The estimation means is
A means of extracting features for each spoken text in a dialogue scenario,
Including an estimation model that estimates attributes from the extracted features and outputs estimated likelihood.
The estimation model estimates attribute value candidates for each attribute type from the extracted features and outputs an estimated likelihood.
The means for determining the task condition is an annotation support device characterized in that the display number M of attribute value candidates to be displayed in descending order of estimated likelihood is determined based on the estimated likelihood .

In the annotation support device that supports annotation to dialogue scenarios
A means of estimating the attributes of each spoken text in a dialogue scenario,
A means of determining the task conditions of an annotation task that causes at least one attribute to be selected from multiple estimated attributes.
A means for providing an annotation task created based on the above task conditions to a worker,
It is provided with a means for aggregating the annotation results from each worker who has executed the annotation task.
The estimation means is
A means of extracting features for each spoken text in a dialogue scenario,
Including an estimation model that estimates attributes from the extracted features and outputs estimated likelihood.
The estimation model estimates attribute value candidates for each attribute type from the extracted features and outputs an estimated likelihood.
The means for determining the task condition is an annotation support device characterized in that the number N of workers requesting an annotation task for each utterance text is determined based on the estimated likelihood .

The estimation means is
The annotation support device according to claim 1 , further comprising means for updating the estimation model by machine learning the relationship between the annotation result and the extracted feature.

The means for determining the task condition is to determine the number of utterance displays L when displaying the utterance text for which annotation is requested together with other utterance texts in chronological order, which affects the determination of the attribute value of the utterance text for which the annotation is requested. The annotation support device according to claim 2 or 3 , wherein the annotation is determined based on the number of utterances.

The means for determining the task condition is to determine the utterance display number L based on the difference in the estimated likelihood of each attribute value candidate for each attribute type of the utterance text for which annotation is requested and at least one utterance text immediately thereof. The annotation support device according to claim 1 , wherein the annotation support device is characterized.

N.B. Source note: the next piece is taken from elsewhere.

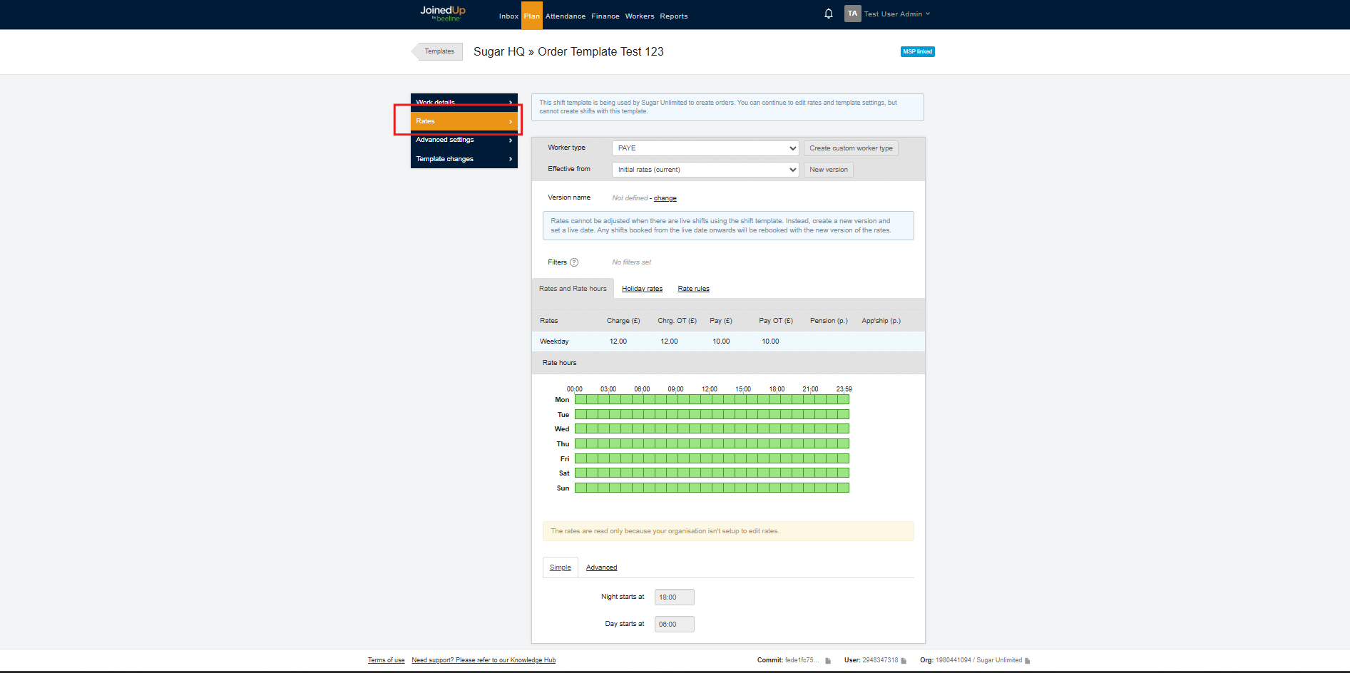The image size is (1350, 673).
Task: Click the MSP linked badge
Action: (917, 51)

The means for determining the task condition is to set the display number M based on the added value obtained by sequentially adding the estimated likelihoods of the attribute value candidates of each attribute type for each utterance text for which annotation is requested. The annotation support device according to claim 2 , which is characterized.

The means for determining the task condition is to obtain the product of the annotated attribute value and the number of annotations for each attribute value based on the result of the annotation for each utterance text, and the number of workers based on the difference between the products. The annotation support device according to claim 3 , wherein N is determined.